Notwithstanding that structures are often viewed merely as external structures that determine social interactions and norms in a society, Stones’ (2005) view on agent-structure interactions in his Quadripartite Framework emphasises both internal and external structures. Stones (2005) does not view external structures in isolation, but rather sees them as co-existing with internal structures; they both determine, and are determined by, acts of individuals who are embedded within a society. Links between internal and external structures in SST have added clarity as to how individual actions modify, challenge or preserve institutions over time (Jarzabkowski, 2008). These links have further supported SST in overcoming the various methodological and ontological challenges of Structuration Theory. Methodologically, through structuration theory, Giddens (1984) proposes strategic conduct analysis (i.e., agent interpretations of their structure) and institutional analysis as keys to methodological bracketing (Harris et al., 2016). This entails the downside of focussing on either conduct or institutional analysis in isolation (Jack, 2017). Alternatively, Stones (2005) proposes the use of the agent’s conduct and context analysis, where agents and their perceptions are positioned at the centre of potential actions that may preserve, challenge or modify structures (Jack and Kholeif, 2008).
Ontologically, unlike structuration theory, which directs attention towards ontology in general at the abstract level, SST emphasises ontology in situ (or at the ontic level) that focuses on social processes at specific places and times (Stones, 2005). ‘Structure and action are not contemplated in abstract, but observed in concrete situations, through the why, where and what of everyday occurrence, and through understanding the dispositions and practices of agents’ (Jack and Kholeif, 2007: 211). Succinctly, ontology in situ observes how agents experience the structuration process within a specific setting at a specific time (Makrygiannakis and Jack, 2016). This added clarity to the role of time and space in structuration is highlighted in the position-practice notion (Jack and Kholeif, 2007), which entails that ‘understanding a specific phenomenon in a particular time and place requires a move to ontology in-situ, where entities and actions exist in their original place of occurrence and human agents are linked together by position-practice dynamic relations’ (Stones, 2005, 8). In line with position-practice, each person has a specific position(s) with some attached rights and responsibilities that determine to a large extent the social behaviour of the person holding this position at a specific time and place (Cohen, 1989; Stones, 2005; Coad and Glyptis, 2014; Coad et al., 2015). This is relevant to our case of a woman who can be positioned as a wife, mother, entrepreneur and/or active local member, who operates within the discrete structure of a rural context.

= = = =

EXERCISES TO COMPLETE:
[1] In the passage on structuration theory, what two analyses does Giddens (1984) propose as keys to methodological bracketing?
[2] List every position the passage on structuration theory says a woman can hold in its case.

RECORDED DATA:
= = = =

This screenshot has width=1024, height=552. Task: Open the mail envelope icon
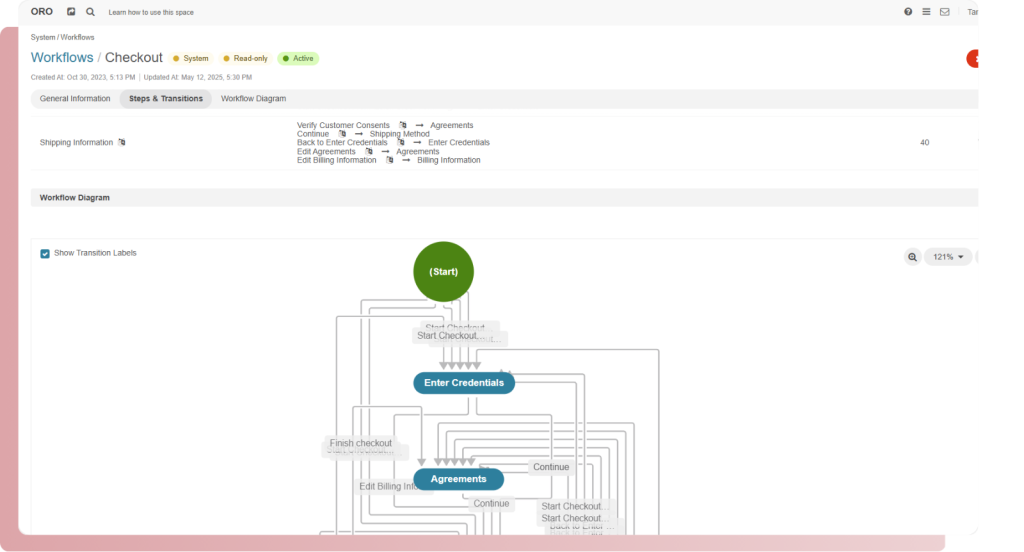click(x=944, y=12)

= = = =

THE RESPONSES:
[1] Strategic conduct analysis and institutional analysis.

[2] Wife, mother, entrepreneur, active local member